Melina Mercouri: The Heroic Voice Of Greece
Climbing up the stairs of the Acropolis metro station in Athens, you will find yourself underneath the most symbolic element of the Greek capital: the Parthenon on the holy rock of Acropolis. On the platform wall you see an immense picture: in the background is the Parthenon and in the foreground a blonde woman with a wide smile waving at you. It’s a portrait of Melina Mercouri, nationally depicted as the ‘last Greek goddess’.
Yet, Melina wasn’t mythical. She was an actress and politician. She is world famous for her leading role as a flamboyant prostitute in the 1960 film Never on Sunday, her performances on Broadway, but most favorably for her combative spirit against the military junta of 1967-1974 and her desire for Greece to thrive through its cultural heritage. “If we lose our culture, we are nothing. We are our culture,” she used to say.

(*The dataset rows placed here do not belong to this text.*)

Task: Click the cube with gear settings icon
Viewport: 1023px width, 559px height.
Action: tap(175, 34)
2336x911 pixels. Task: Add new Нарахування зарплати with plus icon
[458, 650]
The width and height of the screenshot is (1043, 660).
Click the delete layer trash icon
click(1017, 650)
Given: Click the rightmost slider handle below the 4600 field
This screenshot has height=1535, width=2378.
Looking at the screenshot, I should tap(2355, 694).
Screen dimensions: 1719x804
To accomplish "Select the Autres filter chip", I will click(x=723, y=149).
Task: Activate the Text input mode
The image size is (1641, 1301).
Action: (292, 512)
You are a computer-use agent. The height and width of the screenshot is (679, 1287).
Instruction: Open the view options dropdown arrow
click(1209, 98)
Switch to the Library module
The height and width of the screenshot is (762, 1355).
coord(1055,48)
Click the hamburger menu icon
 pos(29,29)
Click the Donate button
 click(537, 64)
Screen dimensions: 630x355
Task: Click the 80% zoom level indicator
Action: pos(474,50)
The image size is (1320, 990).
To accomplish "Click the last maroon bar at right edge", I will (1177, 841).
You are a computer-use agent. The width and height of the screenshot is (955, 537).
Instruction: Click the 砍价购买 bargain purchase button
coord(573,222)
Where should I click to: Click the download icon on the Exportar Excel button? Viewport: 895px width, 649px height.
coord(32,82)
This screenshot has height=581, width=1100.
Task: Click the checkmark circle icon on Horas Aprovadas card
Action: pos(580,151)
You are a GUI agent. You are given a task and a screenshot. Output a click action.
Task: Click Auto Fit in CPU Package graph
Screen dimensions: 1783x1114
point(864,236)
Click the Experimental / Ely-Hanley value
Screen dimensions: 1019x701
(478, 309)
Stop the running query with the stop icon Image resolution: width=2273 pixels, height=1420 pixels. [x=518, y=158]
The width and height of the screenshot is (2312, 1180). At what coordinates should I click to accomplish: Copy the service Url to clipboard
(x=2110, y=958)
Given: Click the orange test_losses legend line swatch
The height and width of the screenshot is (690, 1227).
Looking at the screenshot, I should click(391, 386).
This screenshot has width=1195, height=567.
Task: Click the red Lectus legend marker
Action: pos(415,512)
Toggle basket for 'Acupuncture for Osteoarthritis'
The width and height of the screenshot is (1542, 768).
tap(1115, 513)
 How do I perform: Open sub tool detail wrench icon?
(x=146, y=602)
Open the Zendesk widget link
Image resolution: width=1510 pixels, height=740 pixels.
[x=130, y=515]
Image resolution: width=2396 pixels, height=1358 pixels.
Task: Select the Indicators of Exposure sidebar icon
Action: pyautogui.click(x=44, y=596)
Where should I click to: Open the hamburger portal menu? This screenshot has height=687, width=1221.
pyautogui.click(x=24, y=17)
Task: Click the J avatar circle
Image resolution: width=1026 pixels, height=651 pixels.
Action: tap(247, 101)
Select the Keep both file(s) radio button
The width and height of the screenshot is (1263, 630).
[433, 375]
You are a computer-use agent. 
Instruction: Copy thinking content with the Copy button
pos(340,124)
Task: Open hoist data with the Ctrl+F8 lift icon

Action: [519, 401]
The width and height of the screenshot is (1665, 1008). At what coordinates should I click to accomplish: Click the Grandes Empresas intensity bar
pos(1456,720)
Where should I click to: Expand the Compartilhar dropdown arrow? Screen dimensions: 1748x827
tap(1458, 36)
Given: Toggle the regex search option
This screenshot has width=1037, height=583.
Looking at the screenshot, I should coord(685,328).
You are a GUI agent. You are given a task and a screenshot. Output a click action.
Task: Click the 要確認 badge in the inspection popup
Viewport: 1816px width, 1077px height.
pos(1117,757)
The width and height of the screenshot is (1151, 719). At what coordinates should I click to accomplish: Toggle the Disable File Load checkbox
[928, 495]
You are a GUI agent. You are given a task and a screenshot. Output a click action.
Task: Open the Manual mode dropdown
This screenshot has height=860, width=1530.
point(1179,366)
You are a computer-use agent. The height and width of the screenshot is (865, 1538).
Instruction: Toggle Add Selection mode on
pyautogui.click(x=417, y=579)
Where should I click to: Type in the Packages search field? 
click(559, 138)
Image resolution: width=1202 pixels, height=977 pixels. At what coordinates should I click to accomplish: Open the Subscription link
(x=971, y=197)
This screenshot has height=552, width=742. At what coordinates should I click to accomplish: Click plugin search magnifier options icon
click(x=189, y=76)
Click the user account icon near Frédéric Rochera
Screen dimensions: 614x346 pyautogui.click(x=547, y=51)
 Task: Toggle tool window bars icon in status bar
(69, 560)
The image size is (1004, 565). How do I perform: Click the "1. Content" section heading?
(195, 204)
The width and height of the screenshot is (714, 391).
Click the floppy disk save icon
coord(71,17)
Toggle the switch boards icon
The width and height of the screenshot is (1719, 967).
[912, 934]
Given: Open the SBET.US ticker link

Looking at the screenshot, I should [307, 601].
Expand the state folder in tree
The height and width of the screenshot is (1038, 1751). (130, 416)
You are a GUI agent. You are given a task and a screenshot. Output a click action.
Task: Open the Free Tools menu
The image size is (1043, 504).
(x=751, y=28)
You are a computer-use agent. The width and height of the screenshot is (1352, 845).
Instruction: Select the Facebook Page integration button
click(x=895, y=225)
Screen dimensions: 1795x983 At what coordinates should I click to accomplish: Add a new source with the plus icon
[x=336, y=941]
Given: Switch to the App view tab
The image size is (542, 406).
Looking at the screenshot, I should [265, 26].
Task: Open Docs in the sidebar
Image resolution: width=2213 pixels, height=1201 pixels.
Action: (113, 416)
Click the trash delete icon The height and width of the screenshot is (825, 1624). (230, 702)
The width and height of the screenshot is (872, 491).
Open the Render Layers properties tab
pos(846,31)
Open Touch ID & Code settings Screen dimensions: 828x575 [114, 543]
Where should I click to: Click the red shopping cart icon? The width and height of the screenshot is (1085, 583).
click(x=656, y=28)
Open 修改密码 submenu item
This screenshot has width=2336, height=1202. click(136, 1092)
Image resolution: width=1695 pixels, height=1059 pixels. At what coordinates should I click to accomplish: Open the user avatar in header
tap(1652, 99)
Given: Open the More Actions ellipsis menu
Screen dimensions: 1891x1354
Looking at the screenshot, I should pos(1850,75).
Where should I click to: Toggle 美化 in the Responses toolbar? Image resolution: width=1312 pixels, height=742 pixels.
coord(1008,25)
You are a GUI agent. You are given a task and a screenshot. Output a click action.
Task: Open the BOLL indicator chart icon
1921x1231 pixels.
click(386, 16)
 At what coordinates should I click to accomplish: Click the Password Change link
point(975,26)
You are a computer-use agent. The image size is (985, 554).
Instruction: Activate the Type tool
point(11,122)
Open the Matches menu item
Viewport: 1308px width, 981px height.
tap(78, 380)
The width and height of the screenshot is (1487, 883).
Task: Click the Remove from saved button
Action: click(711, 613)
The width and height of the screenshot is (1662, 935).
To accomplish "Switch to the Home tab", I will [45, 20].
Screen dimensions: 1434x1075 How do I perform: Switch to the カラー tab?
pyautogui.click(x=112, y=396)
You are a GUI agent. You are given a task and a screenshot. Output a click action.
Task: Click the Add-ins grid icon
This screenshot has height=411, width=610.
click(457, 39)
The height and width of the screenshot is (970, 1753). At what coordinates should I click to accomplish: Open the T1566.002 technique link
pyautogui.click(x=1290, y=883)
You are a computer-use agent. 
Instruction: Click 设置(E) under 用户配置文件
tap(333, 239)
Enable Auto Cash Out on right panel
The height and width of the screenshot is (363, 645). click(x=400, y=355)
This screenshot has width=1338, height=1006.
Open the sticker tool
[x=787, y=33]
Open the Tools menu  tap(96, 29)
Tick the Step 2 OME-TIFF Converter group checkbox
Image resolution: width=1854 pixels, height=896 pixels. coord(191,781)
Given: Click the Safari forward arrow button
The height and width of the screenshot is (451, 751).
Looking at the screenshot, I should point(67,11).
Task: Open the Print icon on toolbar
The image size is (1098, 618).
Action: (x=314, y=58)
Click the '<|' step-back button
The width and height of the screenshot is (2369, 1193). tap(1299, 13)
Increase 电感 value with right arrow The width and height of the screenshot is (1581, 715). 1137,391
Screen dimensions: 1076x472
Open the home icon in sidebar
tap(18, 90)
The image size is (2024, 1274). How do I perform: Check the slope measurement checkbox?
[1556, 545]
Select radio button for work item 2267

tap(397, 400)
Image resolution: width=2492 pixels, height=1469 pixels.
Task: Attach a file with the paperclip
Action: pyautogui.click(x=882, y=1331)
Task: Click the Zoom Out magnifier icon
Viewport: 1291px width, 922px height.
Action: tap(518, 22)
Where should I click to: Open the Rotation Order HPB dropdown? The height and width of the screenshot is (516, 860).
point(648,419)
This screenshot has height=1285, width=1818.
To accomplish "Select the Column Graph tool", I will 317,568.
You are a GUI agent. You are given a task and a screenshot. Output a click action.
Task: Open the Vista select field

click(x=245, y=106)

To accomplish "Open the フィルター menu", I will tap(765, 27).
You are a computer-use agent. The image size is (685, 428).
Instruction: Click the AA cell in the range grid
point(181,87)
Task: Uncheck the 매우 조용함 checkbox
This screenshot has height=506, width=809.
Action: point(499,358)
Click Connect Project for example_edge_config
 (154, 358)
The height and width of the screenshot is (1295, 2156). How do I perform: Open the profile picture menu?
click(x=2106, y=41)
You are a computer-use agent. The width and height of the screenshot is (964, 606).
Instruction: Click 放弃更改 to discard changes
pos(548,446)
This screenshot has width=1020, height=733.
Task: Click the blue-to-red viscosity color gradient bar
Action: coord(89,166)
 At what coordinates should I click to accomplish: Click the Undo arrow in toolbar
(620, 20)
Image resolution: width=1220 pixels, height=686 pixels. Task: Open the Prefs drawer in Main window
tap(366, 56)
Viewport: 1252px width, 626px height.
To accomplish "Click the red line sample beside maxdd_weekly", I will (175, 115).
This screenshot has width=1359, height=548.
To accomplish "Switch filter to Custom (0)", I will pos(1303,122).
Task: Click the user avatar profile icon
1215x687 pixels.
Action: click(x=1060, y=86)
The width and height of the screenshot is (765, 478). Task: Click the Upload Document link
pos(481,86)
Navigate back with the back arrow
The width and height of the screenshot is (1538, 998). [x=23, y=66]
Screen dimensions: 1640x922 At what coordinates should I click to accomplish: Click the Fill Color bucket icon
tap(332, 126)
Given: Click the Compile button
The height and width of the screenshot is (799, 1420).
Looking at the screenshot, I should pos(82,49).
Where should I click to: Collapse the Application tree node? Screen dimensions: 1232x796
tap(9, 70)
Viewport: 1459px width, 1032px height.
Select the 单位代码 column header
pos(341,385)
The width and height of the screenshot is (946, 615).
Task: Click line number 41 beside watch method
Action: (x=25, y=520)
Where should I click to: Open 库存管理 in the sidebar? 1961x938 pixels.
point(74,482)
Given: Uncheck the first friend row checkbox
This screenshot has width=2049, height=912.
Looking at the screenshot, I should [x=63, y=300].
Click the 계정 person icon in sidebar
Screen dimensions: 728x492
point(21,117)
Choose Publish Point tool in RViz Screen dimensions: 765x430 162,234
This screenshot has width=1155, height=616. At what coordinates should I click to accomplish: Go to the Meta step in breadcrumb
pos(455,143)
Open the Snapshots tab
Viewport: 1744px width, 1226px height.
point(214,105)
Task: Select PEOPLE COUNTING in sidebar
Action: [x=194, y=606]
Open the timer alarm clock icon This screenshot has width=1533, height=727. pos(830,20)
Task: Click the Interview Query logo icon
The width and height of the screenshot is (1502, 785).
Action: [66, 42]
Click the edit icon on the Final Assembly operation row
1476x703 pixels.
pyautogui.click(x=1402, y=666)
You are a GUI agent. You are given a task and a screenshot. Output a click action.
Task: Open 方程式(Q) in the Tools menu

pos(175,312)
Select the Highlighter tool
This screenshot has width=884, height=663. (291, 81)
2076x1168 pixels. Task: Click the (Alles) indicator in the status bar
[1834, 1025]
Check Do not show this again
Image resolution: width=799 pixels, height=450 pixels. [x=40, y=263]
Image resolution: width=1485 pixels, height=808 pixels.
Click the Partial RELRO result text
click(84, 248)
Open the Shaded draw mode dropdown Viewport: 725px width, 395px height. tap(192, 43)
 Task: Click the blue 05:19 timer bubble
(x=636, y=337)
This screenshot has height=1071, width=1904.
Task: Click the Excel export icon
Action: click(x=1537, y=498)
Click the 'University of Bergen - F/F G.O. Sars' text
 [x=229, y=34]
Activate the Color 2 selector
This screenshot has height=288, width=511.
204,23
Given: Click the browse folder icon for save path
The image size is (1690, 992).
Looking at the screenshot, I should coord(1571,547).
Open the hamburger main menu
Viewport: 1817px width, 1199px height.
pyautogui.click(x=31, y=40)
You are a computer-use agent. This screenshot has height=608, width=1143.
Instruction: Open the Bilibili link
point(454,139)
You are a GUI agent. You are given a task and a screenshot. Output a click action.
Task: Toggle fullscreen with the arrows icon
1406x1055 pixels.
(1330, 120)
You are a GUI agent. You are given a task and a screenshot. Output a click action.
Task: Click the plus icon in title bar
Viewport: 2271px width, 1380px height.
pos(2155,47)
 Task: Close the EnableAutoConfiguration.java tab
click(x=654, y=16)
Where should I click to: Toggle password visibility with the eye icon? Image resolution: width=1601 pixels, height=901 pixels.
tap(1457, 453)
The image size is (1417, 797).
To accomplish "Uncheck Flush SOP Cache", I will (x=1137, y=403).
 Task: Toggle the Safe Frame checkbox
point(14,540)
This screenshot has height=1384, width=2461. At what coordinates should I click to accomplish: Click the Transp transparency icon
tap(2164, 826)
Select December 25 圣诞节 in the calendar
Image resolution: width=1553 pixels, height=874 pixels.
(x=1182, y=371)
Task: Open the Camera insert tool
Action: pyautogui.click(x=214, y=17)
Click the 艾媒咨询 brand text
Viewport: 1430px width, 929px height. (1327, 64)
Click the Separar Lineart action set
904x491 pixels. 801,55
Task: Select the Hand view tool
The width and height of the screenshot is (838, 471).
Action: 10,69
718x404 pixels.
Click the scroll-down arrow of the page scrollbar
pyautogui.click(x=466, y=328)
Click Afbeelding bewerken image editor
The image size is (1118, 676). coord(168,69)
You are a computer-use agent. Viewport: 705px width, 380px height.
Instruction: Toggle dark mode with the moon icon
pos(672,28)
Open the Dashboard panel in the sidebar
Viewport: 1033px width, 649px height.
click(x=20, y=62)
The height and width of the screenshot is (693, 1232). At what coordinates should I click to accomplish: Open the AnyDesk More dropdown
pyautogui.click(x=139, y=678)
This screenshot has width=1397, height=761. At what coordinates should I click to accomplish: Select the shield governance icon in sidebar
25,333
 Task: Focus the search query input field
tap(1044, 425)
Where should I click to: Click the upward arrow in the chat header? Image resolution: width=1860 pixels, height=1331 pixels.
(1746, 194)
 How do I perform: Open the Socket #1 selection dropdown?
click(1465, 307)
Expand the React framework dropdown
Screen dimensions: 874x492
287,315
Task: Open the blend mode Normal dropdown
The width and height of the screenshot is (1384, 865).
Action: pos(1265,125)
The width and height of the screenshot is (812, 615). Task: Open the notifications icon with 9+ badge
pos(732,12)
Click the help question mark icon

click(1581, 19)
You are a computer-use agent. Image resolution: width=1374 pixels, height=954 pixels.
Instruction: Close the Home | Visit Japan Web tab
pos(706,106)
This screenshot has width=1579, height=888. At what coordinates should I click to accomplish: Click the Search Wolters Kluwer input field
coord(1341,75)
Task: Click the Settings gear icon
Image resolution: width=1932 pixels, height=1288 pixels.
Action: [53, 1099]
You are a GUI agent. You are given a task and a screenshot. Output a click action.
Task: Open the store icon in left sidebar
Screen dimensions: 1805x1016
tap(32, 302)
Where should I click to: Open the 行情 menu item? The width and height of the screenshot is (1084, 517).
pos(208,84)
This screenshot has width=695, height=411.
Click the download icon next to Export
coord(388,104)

Melina Mercouri had a long happy marriage with Hollywood blacklisted director Jules Dassin, whom she first met at the Cannes Film Festival at the early stage of her career – both her acting and her soul took off when they got together. Never on Sunday was their biggest success story with five Oscar nominations and the winner of the Best Actress Award at the Cannes Film Festival. Melina and Jules couldn’t have children, but she would joke about it saying that every time she was on stage, she was giving birth to another person.
In 1956, Melina was beginning to tame Hollywood with Michael Cacoyannis‘ Stella winning the Golden Globe for Best Motion Picture Foreign Language. Her name started appearing next to Sophia Loren, Brigitte Bardot and Lina Lollobrigida. Melina also had the opportunity to meet with all the prominent men of her time: Bobby Kennedy, Marlon Brando, Salvador Dalí, and Charlie Chaplin. But her encounter with Tennessee Williams in New York in 1960 was the most whimsical. “When I told him that I had played both his heroines in Sweet Bird of Youth and A Streetcar Named Desire, he asked me to see my hands. I showed him my hands, and he commented: ‘you are too young to play Del Lago.'”
Politics was instilled in her by her grandfather, who was intermittently the mayor of Athens for a record 18 years, as well as her love for Greece, which might be misinterpreted as almost nationalistic. When she was asked why she was so politically active, she replied that she was an artist as a result of her talent and a citizen due to feelings of responsibility and obligation.
In 1967, the Greek Minister of Interior declared Melina an enemy of the state, confiscated her property and deprived her of her Greek citizenship. But exile couldn’t break her ideology, and statements such as “I loathe playing Illya because it is a lie. There is no happiness in Greece today. It is a country in chains” and “If you want your dollars to support a fascist government then go to Greece” brought her under the protection of the FBI in fear of being assassinated. It was with this temperament that she “embodied the Greek ideal of freedom” and raised awareness abroad about the hardship of her country.
To Melina, art and politics went together – it’s the spiritual people of the arts who make revolutions and change the course of things. “I would either have been only a small symbol of the resistance against the junta, or would really dedicate myself to the common good” she said. Melina never allowed her gender to affect her decisiveness, and she also pointed her political actions towards the advancement of women’s rights: “I have never been discriminated against. I have made my life as a woman, and that’s not bad.”
When the junta collapsed in 1974, Melina returned to Greece, and in 1981 she was appointed the Minister of Culture — transforming for eight years a prior marginal ministry into a place of discussion, action and enthusiasm. During her service, Melina launched the institution of Cultural Capitals of Europe, and in 1985, Athens was named the first Cultural Capital. But Melina’s apotheosis was her campaign for the return of the Parthenon Marbles (or the Elgin Marbles as they are known in the UK) from the British Museum – 56 blocks of the frieze and 19 statues or “our soul that we want to have back” as Melina referred to. “I hope to see the Marbles return to Athens before I die. But if that happens later, I will be reborn,” she said.
About her autobiography I Was Born Greek, the American writer Rex Reed wrote: “Years from now, when we’re all dead and gone, they’ll still be talking about Melina Mercouri. They’ll talk because, in an age full of plastic people, she was the real thing.”
Maria Amalia Mercouri – the woman who was known even to the New York taxi drivers as our Melina – died on March 6, 1994 from lung cancer, and 300,000 people regardless of political allegiance escorted her flag-draped coffin to her grave applauding and calling: “Melina Melina our Melina.”
“I think that only if you are a genius you can stand loneliness. I am in need of people and the biggest compliment I receive is when I hear people call me Melina, when they make me feel I belong to everyone,” she once said.